A developer built a fully functional WebAssembly interpreter in 2,944 bytes — small enough to encode in a single QR code and roughly 40% smaller than standard compression would allow. The implementation uses x86-64 assembly with legacy instruction tricks (rep prefixes, parity flags, self-modifying code), a single-pass execution model to eliminate jump target storage, hash-based WASI syscall lookups, and arithmetic coding with context mixing rather than generic compression. The write-up is part engineering achievement, part meditation on how much complexity modern toolchains add by default: a working WASM runtime, from scratch, fits in less space than a C "Hello, world" binary.

lina.sh

I Accidentally Made Law Enforcement Shut Down Their DDoS Honeypot

A security researcher stumbled onto a Dutch police honeypot — cyberzap.fun, a convincingly realistic fake DDoS-for-hire service — by noticing that the site's mail server records consistently pointed to bit.nl, the same Dutch hosting provider used across multiple law enforcement operations.

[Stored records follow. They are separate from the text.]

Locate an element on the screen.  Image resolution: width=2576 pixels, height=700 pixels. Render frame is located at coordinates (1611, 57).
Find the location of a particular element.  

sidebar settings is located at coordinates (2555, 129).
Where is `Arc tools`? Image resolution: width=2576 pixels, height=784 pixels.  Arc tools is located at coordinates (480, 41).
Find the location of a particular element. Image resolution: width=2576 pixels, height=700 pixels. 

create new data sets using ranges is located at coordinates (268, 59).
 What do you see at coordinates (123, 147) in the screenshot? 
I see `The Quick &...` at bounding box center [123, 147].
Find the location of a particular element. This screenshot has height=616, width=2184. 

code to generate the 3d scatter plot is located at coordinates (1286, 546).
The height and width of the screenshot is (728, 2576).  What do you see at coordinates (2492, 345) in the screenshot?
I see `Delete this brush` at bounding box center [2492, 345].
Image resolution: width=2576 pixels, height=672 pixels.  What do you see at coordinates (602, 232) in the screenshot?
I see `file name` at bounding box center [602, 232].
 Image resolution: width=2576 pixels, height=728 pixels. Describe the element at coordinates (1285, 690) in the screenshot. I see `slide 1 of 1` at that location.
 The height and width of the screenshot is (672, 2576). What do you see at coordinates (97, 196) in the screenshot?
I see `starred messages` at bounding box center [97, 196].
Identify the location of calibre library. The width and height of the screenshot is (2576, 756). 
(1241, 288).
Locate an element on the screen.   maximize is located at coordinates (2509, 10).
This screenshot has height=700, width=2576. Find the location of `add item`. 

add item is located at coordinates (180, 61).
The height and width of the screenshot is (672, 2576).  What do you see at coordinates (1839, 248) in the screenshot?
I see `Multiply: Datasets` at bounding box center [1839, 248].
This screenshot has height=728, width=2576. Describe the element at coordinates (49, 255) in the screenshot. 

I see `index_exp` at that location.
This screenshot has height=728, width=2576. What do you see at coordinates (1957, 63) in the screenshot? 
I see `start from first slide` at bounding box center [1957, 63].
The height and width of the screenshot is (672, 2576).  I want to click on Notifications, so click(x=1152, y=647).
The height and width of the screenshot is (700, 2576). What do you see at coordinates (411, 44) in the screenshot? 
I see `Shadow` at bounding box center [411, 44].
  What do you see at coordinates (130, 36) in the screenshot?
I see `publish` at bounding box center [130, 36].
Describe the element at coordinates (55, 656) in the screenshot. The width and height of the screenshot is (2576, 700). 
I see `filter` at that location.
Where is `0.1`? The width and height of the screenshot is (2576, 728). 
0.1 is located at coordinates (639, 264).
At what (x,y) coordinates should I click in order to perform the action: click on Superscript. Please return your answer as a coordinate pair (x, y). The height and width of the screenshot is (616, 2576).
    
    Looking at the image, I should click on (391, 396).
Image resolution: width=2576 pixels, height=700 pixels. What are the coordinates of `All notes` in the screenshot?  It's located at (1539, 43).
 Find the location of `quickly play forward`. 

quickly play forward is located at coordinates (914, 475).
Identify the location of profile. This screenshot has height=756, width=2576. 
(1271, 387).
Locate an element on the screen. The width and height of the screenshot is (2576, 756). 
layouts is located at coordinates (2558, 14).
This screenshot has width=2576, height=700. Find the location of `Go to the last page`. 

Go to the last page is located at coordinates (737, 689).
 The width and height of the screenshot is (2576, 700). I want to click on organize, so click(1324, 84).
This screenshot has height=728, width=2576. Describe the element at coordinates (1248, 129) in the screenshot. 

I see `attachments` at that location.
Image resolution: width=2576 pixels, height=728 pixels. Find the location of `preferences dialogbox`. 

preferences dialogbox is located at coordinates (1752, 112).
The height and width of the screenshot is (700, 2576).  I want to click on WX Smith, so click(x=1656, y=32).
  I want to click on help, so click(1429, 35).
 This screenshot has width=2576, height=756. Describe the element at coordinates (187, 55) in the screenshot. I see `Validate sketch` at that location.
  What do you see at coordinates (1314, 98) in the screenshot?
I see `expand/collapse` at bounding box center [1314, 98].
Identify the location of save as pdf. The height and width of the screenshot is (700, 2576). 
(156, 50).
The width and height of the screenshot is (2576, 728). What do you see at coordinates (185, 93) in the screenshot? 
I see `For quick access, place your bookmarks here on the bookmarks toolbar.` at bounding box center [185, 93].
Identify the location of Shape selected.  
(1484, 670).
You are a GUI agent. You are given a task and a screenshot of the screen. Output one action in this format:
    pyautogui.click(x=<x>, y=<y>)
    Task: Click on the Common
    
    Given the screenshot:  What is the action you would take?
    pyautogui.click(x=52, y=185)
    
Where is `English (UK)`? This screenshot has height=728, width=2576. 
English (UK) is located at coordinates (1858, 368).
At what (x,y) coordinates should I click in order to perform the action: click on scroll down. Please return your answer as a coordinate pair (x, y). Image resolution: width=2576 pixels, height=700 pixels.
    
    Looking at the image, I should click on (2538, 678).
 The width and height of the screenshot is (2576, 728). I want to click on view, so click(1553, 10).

After registering with a deliberately conspicuous email address, law enforcement took the site offline within hours. The post reveals a dual-strategy playbook: covert honeypots to catch active perpetrators, and overt warning sites (netcrashers.net) to deter would-be users by making them uncertain whether services are real or traps. The takedown itself is evidence that law enforcement monitoring the registrations was active — and that consistent infrastructure choices can become a detectable fingerprint for careful OSINT practitioners.

xogium.me

The Text Mode Lie: Why Modern TUIs Are a Nightmare for Accessibility

A blind developer dismantles the assumption that terminal applications are inherently accessible. Modern TUI frameworks treat the terminal as a 2D canvas — continuously redrawing the screen and flooding screen readers with cursor position announcements rather than meaningful output — making them significantly worse than legacy tools like vim, nano, or menuconfig, which respect cursor positioning constraints that screen readers depend on. Reactive frameworks like Ink compound the problem with input lag up to 10 seconds due to single-threaded rendering. The author documents repeated bug reports closed as stale by framework maintainers, and argues that "text-mode" has become a false accessibility signal: the visual aesthetic of CLI tooling now masks the same canvas-rendering problems that made graphical UIs inaccessible a generation ago.

The Gamer

Metal Gear Solid 2 HD Source Code Leaked on 4chan

The complete source code for the 2011 HD remaster of Metal Gear Solid 2 — specifically the PS Vita and Xbox 360 ports developed by Armature Studio — was leaked on 4chan in early May 2026, with reports of up to 30GB of uncompressed assets included. Source code access typically unlocks significant modding work: the Ship of Harkinian project (Ocarina of Time) demonstrated how quickly a community can produce native ports and mods once source is available. The official route to play MGS2 remains the Master Collection. The leak raises the usual questions about preservation, intellectual property, and the practical reality that game source code, once released, tends to generate more community activity than any official remaster could.